Statement on Monetary Policy – May 2012 Box E: Yields on Sovereign Debt

In recent months, interest rates on Australian government securities have declined to historically low levels. The yield on 10-year Commonwealth Government securities (CGS), for example, is around its lowest level in more than 60 years. This is indicative of the overall interest rate structure in Australia – the overnight cash rate is currently at 3.75 per cent, with market participants expecting further declines. Anchored by the low policy interest rate, and in line with global developments, bond yields for a range of issuers including the states and territories and many corporate issuers are also at historically low levels.

A standard benchmark for comparing yields on debt securities is the interest rate swap curve. Interest rate swaps are contracts whereby one party exchanges fixed (swap) rate payments on a notional amount for receipts determined by a floating (or reference) rate applied to the same amount. Within the Australian market, bank bill swap reference rates (BBSW) are generally used to determine floating rate payments. For example, a 5-year floating rate corporate bond may pay a coupon every six months where that coupon is set at a specific margin above (or below) 6-month BBSW.
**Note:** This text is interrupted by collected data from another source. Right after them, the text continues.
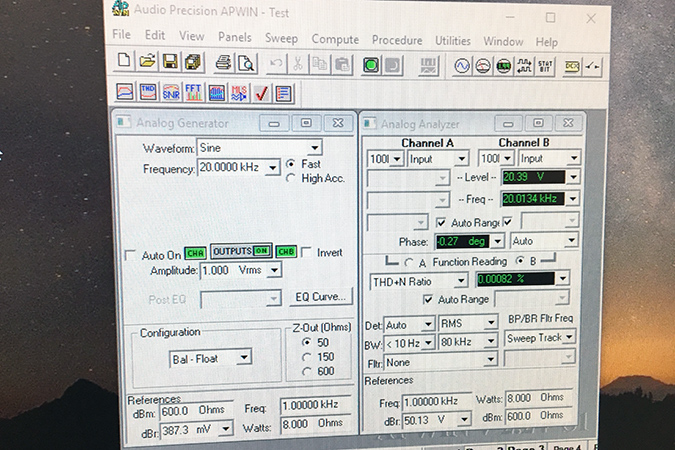Click the Print toolbar icon
The height and width of the screenshot is (450, 675).
coord(223,63)
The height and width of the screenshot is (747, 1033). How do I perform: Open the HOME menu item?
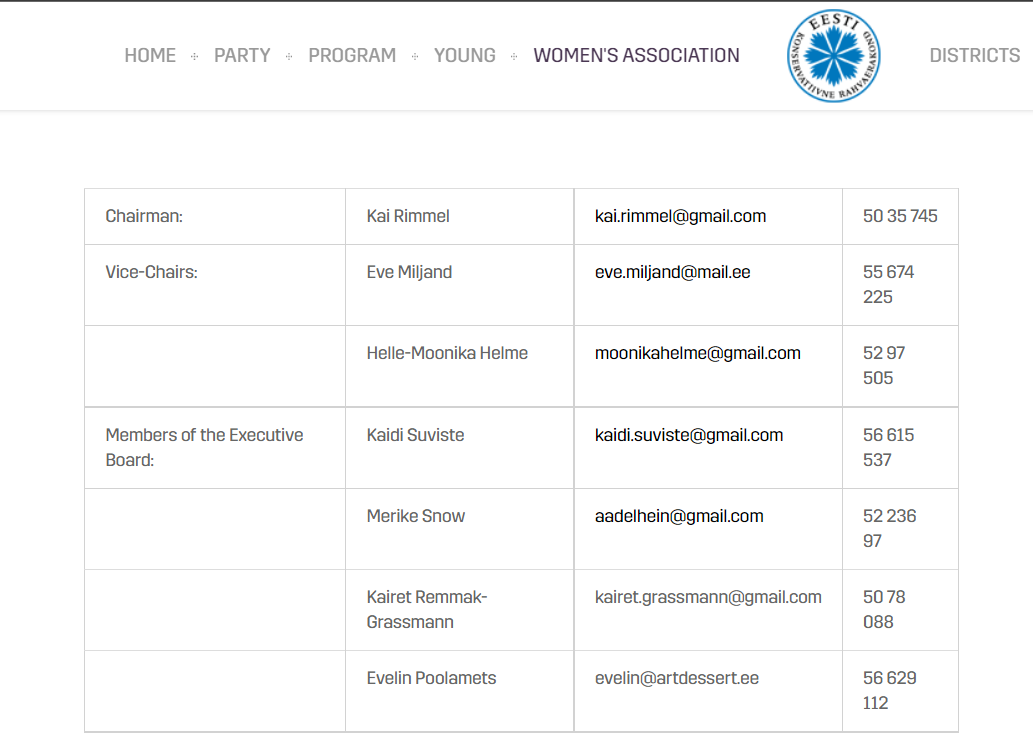pos(150,56)
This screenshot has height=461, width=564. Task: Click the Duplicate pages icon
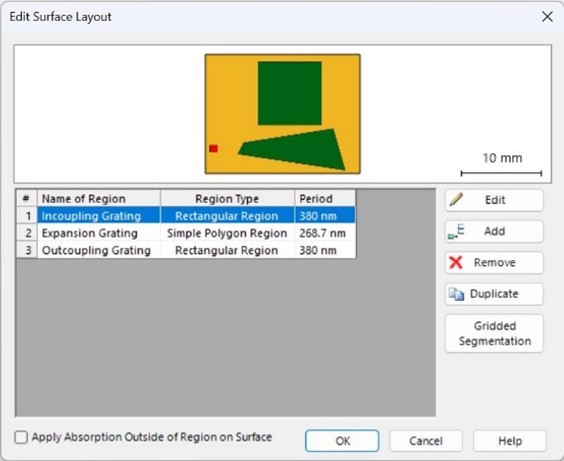click(x=456, y=294)
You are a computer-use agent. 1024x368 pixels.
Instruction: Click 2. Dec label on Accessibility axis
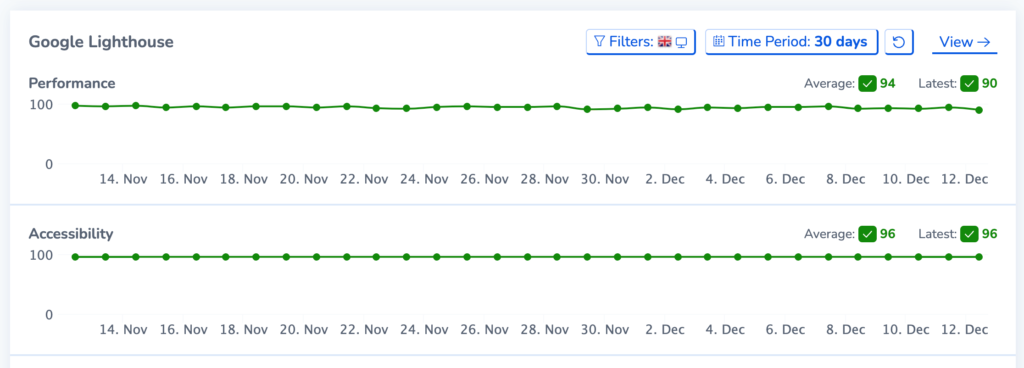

Table E1 shows yields on a range of sovereign debt, as well as spreads on sovereign debt when swapped against 6-month interbank rates in the respective local currencies. For most countries the absolute level of yields is lower than for Australian government debt reflecting the abnormally low interest rate structures prevailing in these currencies. Relative to swap rates, however, yields on Australian government debt are noticeably lower than in other countries.

Several factors are likely to have contributed to this outcome. First, although the supply of CGS has expanded significantly since 2008, the level of debt issued by the Australian Government remains very low by international standards (Graph E1). The Australian Government also has a AAA credit rating with each of the three major ratings agencies (for both local and foreign currency issuance) while many other sovereign issuers have been downgraded in recent years. This status appears to have attracted new international investors to the market, such as central banks and sovereign wealth funds. As at the end of 2011, 75 per cent of CGS were held by non-residents, up from 60 per cent five years earlier. To date, the strong demand for CGS relative to their supply seems to have only brought about a reduction in yields and does not appear to have impaired trading conditions within the market, which remains very liquid.